Moreover, since the fuel pump 23 is disposed below the fuel tank 6, the piping of the vapor return tube 25, which constitutes the vapor return unit as well as the fuel supply means, can be made short, and the laying out of the piping can be facilitated. Moreover, since vapor rises smoothly through the vapor return tube 25 most of which is disposed substantially perpendicularly in the vertical direction, the return thereof can be ensured.
In addition, as shown in FIG. 2, since the fuel pump 23 is disposed on the opposite side to the side where the exhaust pipe 20 is provided, the fuel pump 23 can be disposed away from the exhaust pipe 20, whereby the thermal effect from the exhaust pipe 20 can be reduced, thereby making it possible to suppress the generation of vapor.
Furthermore, since the fuel pump 23 is disposed back of the cooling fan 26, the fuel pump 23 can be cooled by the cooling fan 26, whereby the fuel pump 23 is made difficult to be subjected to the thermal effect from the engine 5. Due to this, the generation of vapor can be suppressed further.
Additionally, since the upper portion of the vapor return tube 25 which is part of the vapor return unit is laid out in such a manner as to extend along the external surface of the fuel tank 6 and to pass through the recess 6 f provided on the surface of the fuel tank 6 so that the vapor return tube 25 communicates and connects with the interior of the fuel tank 6 at the position above the fuel level 6 c resulting when the fuel tank 6 is filled up, the vapor return tube 25 does not have to be laid out in such a manner as to pass through the bottom surface of the fuel tank 6 into the interior thereof as has been seen in the conventional example, and the sealing of the connecting portion can be facilitated and the assembling and building of the constituent components can be facilitated.
Note that the present invention is not limited to the embodiments that have been described heretofore but may be modified variously so as to be applied in various ways.

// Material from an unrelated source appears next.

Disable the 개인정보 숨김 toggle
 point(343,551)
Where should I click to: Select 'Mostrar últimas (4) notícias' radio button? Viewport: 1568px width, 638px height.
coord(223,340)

For example, the present invention can be applied to any other types of saddle-riding type vehicles including two-wheeled motor cycles. In addition, a water-cooled engine may be adopted, and in this case, the cooling fan 26 is made to be used to cool a radiator.
While there has been described in connection with the preferred embodiments of the present invention, it will be obvious to those skilled in the art that various changes and modification may be made therein without departing from the present invention, and it is aimed, therefore, to cover in the appended claim all such changes and modifications as fall within the true spirit and scope of the present invention.